** Records for this exercise **
- - - -

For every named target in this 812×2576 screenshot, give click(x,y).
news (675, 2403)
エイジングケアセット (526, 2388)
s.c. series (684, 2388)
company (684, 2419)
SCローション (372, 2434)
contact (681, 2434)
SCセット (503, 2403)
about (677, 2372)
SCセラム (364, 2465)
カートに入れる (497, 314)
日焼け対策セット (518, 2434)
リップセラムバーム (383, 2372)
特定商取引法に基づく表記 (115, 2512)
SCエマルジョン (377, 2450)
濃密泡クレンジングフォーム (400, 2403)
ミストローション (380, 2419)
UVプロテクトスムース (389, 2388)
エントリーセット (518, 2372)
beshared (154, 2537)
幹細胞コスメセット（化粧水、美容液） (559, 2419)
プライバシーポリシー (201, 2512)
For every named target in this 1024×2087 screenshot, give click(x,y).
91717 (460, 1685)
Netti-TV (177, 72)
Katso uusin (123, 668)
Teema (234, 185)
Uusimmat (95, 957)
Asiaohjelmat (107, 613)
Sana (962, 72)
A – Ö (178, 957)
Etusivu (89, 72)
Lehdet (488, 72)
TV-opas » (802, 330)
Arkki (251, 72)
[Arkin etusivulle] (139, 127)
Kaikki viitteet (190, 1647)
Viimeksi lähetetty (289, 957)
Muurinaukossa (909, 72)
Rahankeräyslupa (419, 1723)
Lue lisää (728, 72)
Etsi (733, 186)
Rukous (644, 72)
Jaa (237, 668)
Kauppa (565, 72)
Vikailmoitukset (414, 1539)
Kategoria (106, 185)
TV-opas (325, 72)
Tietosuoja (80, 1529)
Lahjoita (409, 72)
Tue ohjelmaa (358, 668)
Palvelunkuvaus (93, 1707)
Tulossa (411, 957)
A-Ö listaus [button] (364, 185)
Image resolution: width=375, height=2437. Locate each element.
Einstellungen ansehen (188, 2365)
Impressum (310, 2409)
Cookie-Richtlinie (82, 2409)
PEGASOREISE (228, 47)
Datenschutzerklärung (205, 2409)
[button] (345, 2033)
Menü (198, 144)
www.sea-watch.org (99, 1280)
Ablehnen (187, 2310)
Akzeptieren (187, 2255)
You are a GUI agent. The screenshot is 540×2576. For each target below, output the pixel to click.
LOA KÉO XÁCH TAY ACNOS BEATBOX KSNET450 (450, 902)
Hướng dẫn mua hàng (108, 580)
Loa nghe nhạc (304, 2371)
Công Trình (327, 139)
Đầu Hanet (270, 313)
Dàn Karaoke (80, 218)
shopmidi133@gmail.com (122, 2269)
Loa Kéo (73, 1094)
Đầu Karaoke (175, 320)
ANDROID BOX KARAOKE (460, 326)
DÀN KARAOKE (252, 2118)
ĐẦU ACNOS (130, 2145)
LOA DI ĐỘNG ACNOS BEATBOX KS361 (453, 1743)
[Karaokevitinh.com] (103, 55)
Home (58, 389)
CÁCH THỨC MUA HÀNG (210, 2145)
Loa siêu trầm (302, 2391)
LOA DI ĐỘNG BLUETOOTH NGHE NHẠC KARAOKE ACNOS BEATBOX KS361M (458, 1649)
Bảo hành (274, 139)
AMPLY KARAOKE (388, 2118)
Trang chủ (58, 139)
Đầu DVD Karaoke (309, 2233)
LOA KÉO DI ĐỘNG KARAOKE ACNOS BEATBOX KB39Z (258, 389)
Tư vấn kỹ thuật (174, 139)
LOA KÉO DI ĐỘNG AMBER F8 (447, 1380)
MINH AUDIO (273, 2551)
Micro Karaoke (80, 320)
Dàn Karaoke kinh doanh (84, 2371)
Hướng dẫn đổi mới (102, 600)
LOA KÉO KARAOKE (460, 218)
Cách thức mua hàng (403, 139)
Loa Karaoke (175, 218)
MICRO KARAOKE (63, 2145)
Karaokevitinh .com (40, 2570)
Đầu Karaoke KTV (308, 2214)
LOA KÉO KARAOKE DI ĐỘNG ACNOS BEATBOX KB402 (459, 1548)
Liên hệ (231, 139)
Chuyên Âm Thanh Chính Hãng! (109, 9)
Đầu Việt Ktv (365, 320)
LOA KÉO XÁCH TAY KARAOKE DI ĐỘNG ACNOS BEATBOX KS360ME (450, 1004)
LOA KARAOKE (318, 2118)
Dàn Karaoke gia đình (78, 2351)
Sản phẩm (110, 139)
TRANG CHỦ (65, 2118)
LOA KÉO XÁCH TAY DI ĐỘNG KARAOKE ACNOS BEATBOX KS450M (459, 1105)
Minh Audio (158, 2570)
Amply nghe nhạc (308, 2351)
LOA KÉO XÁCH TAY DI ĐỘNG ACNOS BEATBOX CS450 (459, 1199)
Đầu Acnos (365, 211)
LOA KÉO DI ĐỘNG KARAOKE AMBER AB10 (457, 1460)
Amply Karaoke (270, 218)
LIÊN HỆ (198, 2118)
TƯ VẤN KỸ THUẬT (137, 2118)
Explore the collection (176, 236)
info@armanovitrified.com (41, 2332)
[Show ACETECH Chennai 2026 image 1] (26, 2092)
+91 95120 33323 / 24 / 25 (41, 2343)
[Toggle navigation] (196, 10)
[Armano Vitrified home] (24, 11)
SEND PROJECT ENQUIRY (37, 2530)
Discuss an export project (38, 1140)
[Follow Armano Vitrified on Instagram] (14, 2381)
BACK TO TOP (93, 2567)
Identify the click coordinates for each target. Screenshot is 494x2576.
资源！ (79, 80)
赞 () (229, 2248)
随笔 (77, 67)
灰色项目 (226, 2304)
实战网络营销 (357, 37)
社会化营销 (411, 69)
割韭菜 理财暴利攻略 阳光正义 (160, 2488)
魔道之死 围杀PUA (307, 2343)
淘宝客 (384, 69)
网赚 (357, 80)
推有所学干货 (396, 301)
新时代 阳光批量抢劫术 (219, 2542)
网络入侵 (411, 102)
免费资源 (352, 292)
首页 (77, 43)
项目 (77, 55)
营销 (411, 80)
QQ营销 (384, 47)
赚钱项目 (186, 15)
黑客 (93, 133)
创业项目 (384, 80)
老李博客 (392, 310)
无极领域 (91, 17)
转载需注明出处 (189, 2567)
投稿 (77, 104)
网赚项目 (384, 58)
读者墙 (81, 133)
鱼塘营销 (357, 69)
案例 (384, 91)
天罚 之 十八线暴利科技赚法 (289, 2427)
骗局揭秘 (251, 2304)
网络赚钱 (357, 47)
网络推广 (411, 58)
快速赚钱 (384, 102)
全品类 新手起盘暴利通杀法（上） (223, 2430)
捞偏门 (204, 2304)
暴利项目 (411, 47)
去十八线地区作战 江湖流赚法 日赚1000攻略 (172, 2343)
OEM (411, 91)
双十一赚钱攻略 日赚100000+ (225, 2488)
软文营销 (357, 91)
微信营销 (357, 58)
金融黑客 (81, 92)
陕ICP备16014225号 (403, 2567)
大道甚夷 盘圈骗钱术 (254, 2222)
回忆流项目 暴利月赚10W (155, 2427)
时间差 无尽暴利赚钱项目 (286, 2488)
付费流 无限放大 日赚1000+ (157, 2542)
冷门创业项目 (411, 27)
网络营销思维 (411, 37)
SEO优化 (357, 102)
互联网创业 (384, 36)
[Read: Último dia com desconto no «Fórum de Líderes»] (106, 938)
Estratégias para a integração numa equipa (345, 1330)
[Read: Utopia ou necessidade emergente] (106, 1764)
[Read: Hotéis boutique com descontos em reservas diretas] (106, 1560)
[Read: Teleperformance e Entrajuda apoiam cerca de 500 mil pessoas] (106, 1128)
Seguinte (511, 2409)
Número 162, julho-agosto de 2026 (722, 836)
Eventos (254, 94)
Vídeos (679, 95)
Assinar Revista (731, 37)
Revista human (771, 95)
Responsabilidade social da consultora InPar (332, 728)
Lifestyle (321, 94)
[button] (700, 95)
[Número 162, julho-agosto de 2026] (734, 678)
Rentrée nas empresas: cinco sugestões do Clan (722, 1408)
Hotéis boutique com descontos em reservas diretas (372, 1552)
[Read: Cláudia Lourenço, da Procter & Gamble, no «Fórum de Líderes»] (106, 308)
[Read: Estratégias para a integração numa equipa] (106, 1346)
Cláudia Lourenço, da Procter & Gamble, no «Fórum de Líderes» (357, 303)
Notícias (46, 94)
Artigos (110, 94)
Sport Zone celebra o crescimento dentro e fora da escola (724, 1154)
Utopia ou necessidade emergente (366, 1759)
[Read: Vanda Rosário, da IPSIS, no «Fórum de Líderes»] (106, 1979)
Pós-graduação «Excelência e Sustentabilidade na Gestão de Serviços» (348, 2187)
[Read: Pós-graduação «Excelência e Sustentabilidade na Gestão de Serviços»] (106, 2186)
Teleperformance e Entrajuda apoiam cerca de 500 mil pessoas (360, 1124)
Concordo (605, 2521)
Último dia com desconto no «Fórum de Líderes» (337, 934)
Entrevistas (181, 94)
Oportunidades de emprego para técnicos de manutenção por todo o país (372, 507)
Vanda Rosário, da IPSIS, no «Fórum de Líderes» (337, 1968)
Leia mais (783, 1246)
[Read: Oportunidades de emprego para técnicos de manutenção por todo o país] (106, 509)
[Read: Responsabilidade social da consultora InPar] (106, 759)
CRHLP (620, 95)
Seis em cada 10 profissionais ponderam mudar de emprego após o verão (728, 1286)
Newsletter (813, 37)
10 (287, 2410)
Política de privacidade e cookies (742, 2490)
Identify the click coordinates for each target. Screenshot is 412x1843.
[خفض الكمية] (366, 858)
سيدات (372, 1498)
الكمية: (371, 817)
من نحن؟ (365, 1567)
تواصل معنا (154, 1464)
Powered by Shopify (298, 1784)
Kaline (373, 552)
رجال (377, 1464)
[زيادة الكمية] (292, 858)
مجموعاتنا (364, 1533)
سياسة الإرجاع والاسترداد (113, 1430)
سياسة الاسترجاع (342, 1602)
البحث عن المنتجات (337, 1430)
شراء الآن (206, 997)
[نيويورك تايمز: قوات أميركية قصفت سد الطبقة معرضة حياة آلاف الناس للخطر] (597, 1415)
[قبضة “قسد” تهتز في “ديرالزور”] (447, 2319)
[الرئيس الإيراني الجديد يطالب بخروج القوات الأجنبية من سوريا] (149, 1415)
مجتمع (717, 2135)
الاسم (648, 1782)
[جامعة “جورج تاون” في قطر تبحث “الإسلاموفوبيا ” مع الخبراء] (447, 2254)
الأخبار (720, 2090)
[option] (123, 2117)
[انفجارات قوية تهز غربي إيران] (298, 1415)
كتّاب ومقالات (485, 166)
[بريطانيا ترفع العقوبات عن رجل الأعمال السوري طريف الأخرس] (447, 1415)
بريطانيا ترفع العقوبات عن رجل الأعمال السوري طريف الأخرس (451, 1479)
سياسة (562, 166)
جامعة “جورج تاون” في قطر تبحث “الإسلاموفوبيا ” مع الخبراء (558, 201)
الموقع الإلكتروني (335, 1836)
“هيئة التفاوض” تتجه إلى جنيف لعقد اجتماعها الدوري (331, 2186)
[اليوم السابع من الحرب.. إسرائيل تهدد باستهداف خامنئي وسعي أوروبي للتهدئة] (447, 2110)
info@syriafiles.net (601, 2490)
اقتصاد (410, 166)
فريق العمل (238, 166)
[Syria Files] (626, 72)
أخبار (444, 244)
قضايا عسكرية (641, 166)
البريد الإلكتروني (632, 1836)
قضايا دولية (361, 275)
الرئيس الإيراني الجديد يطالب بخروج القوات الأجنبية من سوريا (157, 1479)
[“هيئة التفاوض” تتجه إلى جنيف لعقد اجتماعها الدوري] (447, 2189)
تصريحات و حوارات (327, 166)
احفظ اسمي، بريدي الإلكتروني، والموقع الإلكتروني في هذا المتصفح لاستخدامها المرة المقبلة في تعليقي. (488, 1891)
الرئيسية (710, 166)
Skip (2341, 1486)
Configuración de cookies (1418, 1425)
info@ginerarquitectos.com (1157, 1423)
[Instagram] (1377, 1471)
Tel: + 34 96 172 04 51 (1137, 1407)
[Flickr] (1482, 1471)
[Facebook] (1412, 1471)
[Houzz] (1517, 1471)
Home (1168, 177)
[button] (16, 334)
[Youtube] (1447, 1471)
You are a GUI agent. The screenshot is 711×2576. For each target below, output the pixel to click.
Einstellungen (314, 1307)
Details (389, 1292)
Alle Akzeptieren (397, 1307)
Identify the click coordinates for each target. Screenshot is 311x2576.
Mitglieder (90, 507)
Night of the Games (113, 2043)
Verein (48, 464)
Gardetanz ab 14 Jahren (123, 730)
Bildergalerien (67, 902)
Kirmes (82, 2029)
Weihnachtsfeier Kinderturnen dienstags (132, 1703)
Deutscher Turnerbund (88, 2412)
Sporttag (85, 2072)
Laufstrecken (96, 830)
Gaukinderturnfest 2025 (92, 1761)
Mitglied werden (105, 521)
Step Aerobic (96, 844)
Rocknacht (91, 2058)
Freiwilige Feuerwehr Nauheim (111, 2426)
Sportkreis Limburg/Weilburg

- - - -

** Work request **
In the entries above, please find the line with "Loa siêu trầm (302, 2391)" and the line with "Micro Karaoke (80, 320)", then write out exactly those two lines and every line between them, and nothing more.

** Exercise solution **
Loa siêu trầm (302, 2391)
LOA DI ĐỘNG BLUETOOTH NGHE NHẠC KARAOKE ACNOS BEATBOX KS361M (458, 1649)
Bảo hành (274, 139)
AMPLY KARAOKE (388, 2118)
Trang chủ (58, 139)
Đầu DVD Karaoke (309, 2233)
LOA KÉO DI ĐỘNG KARAOKE ACNOS BEATBOX KB39Z (258, 389)
Tư vấn kỹ thuật (174, 139)
LOA KÉO DI ĐỘNG AMBER F8 (447, 1380)
MINH AUDIO (273, 2551)
Micro Karaoke (80, 320)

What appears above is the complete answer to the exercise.